TRIBUNNEWS.COM - Amerika Serikat (AS) sudah memulai melancarkan serangan udaranya ke wilayah Irak dan Suriah pada Jumat (2/2/2024).
Serangan AS ini sebagai bentuk pembalasan atas kematian tiga tentara di Tower 22 di Yordania pada Minggu (28/1/2024) lalu.
Komando Pusat AS (CENTCOM) mengatakan sebanyak 85 target telah menjadi sasaran serangan pesawat berawak dan tak berawak.
Fasilitas yang diserang termasuk pusat operasi komando dan kontrol, pusat intelijen, tempat penyimpanan senjata, dan fasilitas lain yang terhubung dengan milisi atau Pasukan Quds IRGC.
Gedung Putih mengaku sudah menghubungi pemerintah Irak sebelum melakukan serangan udara.
Pernyataan Gedung Putih ini muncul setelah militer Irak menuduh Washington melanggar kedaulatan negaranya.
"Kami sudah memberi tahu pemerintah Irak sebelum serangan terjadi," kata juru bicara Dewan Keamanan Nasional Gedung Putih, John Kirby, dikutip dari Al Jazeera.
Sebelumnya, Panglima angkatan bersenjata Irak, Yehia Rasool mengutuk keras serangan AS terhadap negaranya.
Rasool memperingatkan akan adanya konsekuensi bencana bagi negara dan sekitarnya.
"Ini (serangan AS) akan membawa konsekuensi yang berbahaya bagi keamanan dan stabilitas Irak dan kawasan," kata Rasool dalam sebuah pernyataan, dikutip dari Arab News.
"Serangan ini merupakan pelanggaran terhadap kedaulatan Irak, melemahkan upaya pemerintah Irak, dan merupakan ancaman yang akan menyeret Irak dan wilayah tersebut ke dalam konsekuensi yang tidak diinginkan," lanjutnya.

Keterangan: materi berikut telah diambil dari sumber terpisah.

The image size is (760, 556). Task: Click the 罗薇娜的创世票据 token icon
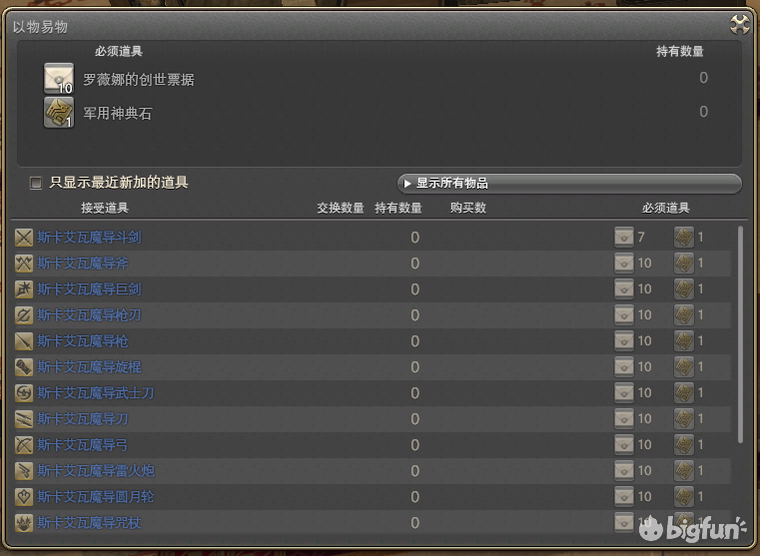tap(59, 79)
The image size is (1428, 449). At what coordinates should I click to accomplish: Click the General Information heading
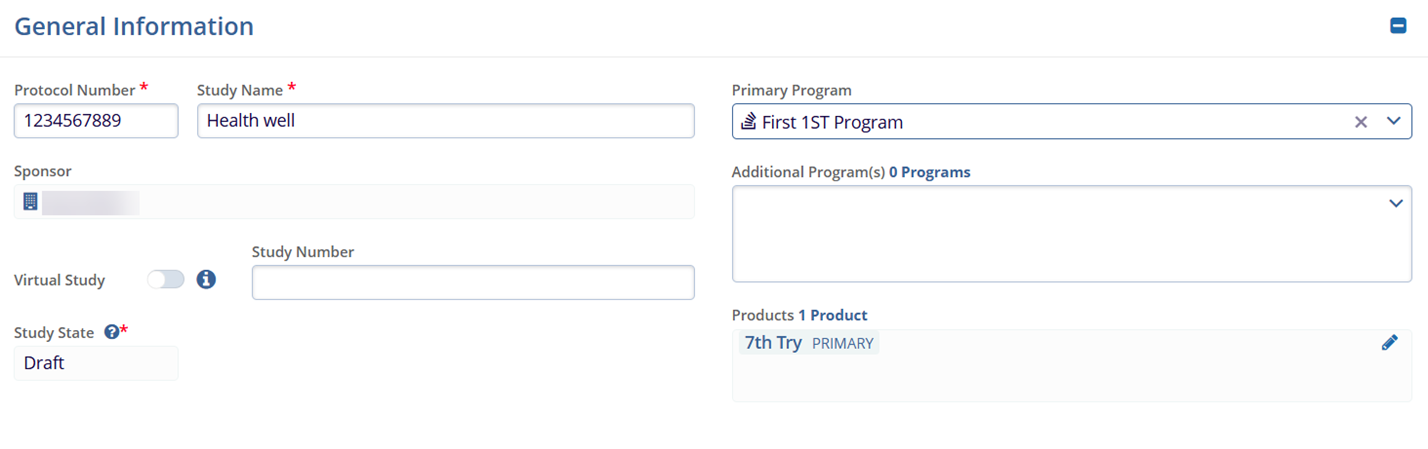coord(134,26)
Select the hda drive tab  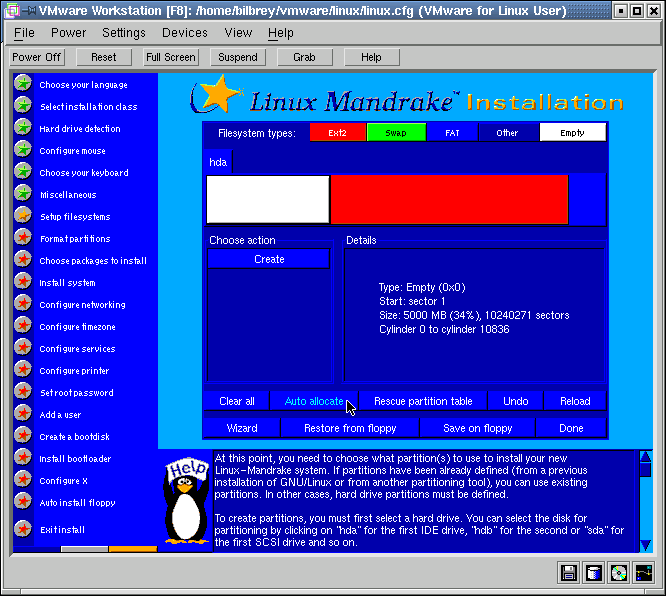(x=217, y=161)
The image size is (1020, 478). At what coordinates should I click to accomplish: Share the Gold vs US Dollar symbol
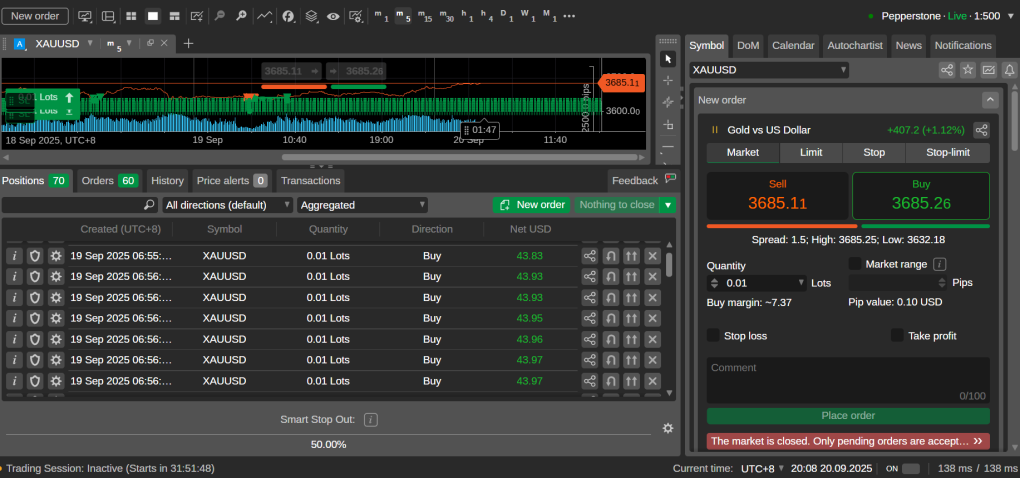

Baca juga: 18 Militan Pro-Iran Tewas usai Serangan Balasan AS Hantam Pangkalan di Suriah dan Irak
Tak Ingin Berkonflik dengan Iran
Gedung Putih bersikeras Amerika Serikat tidak ingin berperang dengan Iran.
Meski melakukan serangan udara terhadap Korps Garda Revolusi Islam (IRGC) dan kelompok bersenjata yang berafiliasi, AS bersikeras tak ingin membuka konflik dengan Iran.
"Kami tidak mencari konflik dengan Iran," kata juru bicara Dewan Keamanan Nasional John Kirby, dikutip dari Al Jazeera.